▶ [DATA RECORDS]:
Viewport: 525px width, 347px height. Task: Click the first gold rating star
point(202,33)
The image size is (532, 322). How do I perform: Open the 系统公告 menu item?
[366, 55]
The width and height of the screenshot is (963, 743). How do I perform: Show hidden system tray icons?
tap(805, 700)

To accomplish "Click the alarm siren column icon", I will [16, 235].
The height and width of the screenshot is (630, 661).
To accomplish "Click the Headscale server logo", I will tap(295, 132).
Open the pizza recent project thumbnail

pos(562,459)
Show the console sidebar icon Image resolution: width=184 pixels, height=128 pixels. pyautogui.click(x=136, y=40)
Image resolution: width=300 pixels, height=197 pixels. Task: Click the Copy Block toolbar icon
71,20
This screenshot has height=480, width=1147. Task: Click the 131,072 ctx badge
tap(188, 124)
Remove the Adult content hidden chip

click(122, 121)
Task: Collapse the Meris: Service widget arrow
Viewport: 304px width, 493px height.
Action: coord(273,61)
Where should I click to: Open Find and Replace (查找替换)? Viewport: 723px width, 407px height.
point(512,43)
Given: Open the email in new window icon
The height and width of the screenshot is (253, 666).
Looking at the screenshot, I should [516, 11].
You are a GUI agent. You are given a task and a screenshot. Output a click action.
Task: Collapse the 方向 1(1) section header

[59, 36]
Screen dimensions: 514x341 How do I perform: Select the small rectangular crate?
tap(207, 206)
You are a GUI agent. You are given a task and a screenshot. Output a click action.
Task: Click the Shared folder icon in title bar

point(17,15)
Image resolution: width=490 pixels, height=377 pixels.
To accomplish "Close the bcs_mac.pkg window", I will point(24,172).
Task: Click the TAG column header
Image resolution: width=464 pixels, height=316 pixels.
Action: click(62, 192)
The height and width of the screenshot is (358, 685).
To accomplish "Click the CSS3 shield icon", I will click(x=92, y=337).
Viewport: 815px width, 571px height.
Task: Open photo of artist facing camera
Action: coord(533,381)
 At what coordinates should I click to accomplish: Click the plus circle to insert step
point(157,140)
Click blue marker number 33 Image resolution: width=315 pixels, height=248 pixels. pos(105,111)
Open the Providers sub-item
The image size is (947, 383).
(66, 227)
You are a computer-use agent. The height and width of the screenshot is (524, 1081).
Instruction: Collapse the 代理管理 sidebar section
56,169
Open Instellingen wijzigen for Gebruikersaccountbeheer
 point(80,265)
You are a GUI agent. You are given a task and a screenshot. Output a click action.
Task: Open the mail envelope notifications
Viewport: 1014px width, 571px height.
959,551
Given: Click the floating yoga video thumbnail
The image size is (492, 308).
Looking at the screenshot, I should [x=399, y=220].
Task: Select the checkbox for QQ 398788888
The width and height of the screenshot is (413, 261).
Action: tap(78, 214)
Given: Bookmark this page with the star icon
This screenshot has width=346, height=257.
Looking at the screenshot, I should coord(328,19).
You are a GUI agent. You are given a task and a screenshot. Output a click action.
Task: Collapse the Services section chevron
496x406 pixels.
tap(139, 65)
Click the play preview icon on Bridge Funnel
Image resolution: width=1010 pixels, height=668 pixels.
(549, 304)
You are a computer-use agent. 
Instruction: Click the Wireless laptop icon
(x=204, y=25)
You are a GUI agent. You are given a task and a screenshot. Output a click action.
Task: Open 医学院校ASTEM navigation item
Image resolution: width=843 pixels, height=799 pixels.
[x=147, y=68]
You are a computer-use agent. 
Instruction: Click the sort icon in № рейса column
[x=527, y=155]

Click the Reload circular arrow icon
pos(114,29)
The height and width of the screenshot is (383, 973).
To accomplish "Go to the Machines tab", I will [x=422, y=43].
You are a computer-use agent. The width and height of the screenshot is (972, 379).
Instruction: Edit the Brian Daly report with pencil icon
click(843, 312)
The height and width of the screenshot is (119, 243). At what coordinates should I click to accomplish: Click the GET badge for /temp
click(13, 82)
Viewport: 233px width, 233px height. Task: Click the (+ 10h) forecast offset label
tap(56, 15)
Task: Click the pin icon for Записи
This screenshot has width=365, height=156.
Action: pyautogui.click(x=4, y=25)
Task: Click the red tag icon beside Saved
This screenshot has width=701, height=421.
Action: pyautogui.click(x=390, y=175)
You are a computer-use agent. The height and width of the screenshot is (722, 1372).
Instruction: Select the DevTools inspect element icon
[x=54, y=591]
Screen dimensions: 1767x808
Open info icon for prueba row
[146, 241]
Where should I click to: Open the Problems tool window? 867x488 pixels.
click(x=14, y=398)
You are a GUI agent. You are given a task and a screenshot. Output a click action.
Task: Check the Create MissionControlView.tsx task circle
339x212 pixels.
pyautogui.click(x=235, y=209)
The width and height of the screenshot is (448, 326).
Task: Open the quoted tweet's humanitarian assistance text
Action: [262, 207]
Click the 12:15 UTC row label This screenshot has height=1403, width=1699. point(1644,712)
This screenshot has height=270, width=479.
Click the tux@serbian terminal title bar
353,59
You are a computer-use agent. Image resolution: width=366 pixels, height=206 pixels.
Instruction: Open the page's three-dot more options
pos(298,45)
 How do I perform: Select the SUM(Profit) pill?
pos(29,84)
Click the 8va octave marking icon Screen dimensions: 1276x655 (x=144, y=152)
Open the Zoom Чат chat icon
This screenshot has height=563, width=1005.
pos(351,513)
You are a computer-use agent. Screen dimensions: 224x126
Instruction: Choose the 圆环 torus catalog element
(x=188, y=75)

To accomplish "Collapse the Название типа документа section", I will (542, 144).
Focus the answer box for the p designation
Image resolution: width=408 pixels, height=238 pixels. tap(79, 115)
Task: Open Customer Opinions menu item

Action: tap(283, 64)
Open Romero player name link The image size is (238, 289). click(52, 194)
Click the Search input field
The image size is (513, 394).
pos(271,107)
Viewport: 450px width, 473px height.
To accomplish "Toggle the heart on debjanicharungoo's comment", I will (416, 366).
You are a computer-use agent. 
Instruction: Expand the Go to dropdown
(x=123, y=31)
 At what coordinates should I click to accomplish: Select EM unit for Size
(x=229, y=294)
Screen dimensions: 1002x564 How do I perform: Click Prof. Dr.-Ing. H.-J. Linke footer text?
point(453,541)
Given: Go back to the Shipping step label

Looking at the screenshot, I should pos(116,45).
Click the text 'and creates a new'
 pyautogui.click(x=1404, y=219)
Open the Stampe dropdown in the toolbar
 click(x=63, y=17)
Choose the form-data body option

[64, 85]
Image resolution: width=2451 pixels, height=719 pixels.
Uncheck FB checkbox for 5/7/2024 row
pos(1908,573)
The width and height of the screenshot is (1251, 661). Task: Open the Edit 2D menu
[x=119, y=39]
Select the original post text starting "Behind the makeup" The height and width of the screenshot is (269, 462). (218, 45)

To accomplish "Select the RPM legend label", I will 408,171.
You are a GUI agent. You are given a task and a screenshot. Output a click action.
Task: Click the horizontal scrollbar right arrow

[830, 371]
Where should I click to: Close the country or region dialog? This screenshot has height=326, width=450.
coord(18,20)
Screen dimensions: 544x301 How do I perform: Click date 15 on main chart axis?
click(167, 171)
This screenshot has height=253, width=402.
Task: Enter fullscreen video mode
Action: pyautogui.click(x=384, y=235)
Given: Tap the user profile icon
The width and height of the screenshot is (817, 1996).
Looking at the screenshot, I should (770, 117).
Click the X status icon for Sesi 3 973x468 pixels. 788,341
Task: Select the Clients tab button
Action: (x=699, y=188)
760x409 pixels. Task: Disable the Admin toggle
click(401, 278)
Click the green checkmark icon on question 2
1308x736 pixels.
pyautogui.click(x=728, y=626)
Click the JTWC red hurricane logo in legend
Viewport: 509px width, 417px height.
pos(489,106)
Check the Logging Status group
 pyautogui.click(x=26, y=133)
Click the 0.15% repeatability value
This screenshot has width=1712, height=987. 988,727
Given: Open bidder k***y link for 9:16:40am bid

▶ [TASK TO CARRY OUT]: Begin with the first line of the records and finish with the line containing "The height and width of the screenshot is (630, 661).". Reproduce those lines exactly, both ends included, and nothing else.

▶ [EXERCISE OUTPUT]:
Viewport: 525px width, 347px height. Task: Click the first gold rating star
point(202,33)
The image size is (532, 322). How do I perform: Open the 系统公告 menu item?
[366, 55]
The width and height of the screenshot is (963, 743). How do I perform: Show hidden system tray icons?
tap(805, 700)

To accomplish "Click the alarm siren column icon", I will [16, 235].
The height and width of the screenshot is (630, 661).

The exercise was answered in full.